[START OF DATA ROWS]

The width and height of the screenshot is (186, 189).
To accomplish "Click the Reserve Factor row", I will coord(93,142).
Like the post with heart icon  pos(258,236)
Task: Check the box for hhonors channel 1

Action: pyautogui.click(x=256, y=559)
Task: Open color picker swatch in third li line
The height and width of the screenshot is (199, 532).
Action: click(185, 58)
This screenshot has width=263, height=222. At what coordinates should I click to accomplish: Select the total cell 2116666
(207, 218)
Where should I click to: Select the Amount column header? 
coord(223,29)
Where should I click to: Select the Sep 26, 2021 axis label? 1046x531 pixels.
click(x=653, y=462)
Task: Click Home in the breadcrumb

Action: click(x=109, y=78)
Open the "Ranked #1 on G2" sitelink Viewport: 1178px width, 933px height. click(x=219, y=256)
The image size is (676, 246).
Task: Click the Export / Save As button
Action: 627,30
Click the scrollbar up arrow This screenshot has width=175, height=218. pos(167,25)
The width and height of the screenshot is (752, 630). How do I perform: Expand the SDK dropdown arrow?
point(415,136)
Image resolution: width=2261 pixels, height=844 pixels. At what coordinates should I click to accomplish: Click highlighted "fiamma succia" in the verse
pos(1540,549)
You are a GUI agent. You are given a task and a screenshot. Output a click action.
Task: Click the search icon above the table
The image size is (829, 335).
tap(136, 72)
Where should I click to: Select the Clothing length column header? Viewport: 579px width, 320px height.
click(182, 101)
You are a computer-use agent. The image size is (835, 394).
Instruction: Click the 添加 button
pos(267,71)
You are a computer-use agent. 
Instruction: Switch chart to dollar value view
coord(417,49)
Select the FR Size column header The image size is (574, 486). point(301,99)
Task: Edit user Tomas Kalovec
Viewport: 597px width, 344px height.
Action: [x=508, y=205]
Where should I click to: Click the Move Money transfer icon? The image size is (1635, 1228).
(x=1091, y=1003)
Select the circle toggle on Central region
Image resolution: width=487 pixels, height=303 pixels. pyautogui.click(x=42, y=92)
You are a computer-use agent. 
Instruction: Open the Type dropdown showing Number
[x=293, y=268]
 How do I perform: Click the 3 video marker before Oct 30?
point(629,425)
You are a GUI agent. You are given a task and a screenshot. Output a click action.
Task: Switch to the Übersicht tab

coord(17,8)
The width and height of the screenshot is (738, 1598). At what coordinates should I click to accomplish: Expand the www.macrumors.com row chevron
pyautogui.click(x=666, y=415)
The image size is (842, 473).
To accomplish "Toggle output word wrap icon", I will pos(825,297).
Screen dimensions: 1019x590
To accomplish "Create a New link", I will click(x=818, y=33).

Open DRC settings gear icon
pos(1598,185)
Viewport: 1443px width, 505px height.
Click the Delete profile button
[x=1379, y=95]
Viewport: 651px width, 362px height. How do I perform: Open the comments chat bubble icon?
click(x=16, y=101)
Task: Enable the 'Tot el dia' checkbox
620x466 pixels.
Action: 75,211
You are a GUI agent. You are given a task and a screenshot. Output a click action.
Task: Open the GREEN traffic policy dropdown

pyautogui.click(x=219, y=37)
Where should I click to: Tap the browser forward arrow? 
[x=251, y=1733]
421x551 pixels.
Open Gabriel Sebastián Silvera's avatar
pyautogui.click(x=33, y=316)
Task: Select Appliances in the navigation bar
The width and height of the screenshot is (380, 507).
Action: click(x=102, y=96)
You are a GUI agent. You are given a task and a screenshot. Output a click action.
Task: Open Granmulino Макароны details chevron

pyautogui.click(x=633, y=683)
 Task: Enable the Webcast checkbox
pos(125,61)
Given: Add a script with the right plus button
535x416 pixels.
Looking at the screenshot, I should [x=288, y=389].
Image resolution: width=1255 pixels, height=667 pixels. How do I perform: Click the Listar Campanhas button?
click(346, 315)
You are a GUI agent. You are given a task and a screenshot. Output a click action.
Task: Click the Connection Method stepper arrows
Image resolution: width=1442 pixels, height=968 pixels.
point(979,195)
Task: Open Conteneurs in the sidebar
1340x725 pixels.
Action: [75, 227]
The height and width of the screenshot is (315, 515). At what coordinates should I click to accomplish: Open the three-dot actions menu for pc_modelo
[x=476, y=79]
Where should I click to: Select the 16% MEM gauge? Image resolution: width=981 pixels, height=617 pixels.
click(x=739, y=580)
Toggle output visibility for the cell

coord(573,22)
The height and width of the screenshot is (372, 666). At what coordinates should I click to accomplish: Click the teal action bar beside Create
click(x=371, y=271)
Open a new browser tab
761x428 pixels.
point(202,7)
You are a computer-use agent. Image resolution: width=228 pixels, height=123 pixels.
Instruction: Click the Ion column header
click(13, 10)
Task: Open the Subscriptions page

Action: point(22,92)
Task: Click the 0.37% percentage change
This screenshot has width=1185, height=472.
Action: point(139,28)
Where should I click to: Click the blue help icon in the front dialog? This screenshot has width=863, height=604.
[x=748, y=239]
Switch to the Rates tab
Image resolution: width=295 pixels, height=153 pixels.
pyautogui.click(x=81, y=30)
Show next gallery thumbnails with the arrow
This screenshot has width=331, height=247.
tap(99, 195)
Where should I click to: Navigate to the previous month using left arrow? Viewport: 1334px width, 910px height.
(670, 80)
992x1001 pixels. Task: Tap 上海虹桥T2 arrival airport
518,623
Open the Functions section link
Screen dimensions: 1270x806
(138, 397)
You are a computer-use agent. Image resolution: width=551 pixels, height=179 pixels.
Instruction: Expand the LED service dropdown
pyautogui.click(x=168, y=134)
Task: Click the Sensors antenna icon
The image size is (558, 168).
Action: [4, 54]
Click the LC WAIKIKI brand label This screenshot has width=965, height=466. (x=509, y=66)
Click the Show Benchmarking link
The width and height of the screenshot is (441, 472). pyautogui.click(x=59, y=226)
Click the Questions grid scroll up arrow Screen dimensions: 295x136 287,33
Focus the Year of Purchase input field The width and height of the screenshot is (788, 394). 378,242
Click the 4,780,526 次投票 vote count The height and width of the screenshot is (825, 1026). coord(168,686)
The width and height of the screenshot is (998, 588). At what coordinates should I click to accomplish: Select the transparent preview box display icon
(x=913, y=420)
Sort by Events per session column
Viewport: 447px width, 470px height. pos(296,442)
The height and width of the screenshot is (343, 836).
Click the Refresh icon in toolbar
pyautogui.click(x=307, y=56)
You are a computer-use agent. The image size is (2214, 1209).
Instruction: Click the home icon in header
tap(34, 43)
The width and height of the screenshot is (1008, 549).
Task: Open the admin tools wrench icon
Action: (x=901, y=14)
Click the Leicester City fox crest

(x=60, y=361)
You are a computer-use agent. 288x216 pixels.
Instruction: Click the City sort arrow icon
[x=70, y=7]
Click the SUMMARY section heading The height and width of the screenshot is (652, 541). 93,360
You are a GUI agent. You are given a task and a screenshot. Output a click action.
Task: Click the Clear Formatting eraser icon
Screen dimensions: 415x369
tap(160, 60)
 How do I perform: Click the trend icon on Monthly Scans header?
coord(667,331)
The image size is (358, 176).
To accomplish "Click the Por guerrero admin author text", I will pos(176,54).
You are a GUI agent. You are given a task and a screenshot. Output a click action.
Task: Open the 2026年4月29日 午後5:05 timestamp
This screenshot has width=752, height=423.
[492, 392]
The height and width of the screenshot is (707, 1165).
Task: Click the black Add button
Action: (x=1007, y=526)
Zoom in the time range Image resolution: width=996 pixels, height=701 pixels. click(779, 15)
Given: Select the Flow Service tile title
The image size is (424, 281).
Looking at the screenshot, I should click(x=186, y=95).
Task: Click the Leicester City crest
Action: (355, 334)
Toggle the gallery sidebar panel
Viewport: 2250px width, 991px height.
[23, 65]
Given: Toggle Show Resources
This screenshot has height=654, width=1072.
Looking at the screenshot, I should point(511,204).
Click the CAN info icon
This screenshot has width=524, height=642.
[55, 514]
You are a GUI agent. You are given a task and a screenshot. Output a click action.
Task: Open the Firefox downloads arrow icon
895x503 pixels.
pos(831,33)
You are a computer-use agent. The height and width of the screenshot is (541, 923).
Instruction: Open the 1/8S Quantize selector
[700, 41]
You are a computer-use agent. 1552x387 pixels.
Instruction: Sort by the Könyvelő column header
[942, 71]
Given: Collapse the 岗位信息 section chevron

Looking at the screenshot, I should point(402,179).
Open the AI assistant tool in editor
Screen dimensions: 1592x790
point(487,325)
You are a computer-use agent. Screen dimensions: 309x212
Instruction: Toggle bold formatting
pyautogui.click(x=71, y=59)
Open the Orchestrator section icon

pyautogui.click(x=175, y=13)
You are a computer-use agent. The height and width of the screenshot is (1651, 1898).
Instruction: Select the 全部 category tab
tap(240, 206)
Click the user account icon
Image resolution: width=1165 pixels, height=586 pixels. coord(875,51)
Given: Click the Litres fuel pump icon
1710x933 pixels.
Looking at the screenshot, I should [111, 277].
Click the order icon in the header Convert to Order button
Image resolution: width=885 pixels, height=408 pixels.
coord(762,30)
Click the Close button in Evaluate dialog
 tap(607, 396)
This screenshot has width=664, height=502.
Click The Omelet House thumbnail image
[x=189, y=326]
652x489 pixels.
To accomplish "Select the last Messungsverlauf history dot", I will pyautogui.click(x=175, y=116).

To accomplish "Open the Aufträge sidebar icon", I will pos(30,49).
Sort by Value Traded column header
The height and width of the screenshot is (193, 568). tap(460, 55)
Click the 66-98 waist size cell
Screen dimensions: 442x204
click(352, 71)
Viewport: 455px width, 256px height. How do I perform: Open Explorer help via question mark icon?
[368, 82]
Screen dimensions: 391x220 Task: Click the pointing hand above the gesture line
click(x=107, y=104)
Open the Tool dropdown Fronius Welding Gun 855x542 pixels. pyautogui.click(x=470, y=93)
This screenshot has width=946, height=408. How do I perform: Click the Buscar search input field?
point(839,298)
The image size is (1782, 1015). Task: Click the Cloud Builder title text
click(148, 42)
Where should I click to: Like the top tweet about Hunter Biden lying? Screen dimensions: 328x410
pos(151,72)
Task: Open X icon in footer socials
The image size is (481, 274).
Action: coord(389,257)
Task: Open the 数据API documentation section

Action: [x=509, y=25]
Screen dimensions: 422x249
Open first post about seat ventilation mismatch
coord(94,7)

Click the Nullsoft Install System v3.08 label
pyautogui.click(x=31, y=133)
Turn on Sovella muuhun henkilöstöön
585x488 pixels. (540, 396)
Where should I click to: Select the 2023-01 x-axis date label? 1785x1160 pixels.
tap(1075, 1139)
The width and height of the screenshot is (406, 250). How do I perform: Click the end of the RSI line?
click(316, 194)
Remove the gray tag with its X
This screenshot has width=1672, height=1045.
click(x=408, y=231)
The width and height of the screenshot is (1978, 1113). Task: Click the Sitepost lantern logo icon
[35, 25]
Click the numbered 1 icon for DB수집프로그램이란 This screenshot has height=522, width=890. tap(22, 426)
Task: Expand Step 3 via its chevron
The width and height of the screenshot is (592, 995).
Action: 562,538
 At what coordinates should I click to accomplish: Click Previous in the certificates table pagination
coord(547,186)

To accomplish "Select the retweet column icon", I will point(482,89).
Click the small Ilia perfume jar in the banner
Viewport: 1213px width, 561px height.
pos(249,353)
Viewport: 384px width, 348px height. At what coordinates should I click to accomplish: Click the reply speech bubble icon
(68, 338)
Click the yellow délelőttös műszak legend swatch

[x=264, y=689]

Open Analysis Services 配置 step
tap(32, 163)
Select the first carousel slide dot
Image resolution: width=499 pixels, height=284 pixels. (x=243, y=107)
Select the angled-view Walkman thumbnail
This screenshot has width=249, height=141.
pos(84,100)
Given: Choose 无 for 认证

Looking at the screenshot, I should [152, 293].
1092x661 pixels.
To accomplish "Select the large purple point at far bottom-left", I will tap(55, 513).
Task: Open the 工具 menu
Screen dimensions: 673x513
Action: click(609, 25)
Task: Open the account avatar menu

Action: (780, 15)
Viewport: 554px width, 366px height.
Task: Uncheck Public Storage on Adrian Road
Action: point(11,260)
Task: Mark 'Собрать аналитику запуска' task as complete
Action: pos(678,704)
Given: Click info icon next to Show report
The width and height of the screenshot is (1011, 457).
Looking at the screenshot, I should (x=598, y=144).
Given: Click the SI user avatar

[END OF DATA ROWS]

* _CHALLENGE_:
Can you arrange the lines beginning at the one that contains "Click the Show Benchmarking link" and stopping after the one that contains "Click the 4,780,526" as a JSON list of strings, one string per line, with blank lines left out?

* _RESULT BELOW_:
[
  "Click the Show Benchmarking link",
  "The width and height of the screenshot is (441, 472). pyautogui.click(x=59, y=226)",
  "Click the Questions grid scroll up arrow Screen dimensions: 295x136 287,33",
  "Focus the Year of Purchase input field The width and height of the screenshot is (788, 394). 378,242",
  "Click the 4,780,526 次投票 vote count The height and width of the screenshot is (825, 1026). coord(168,686)"
]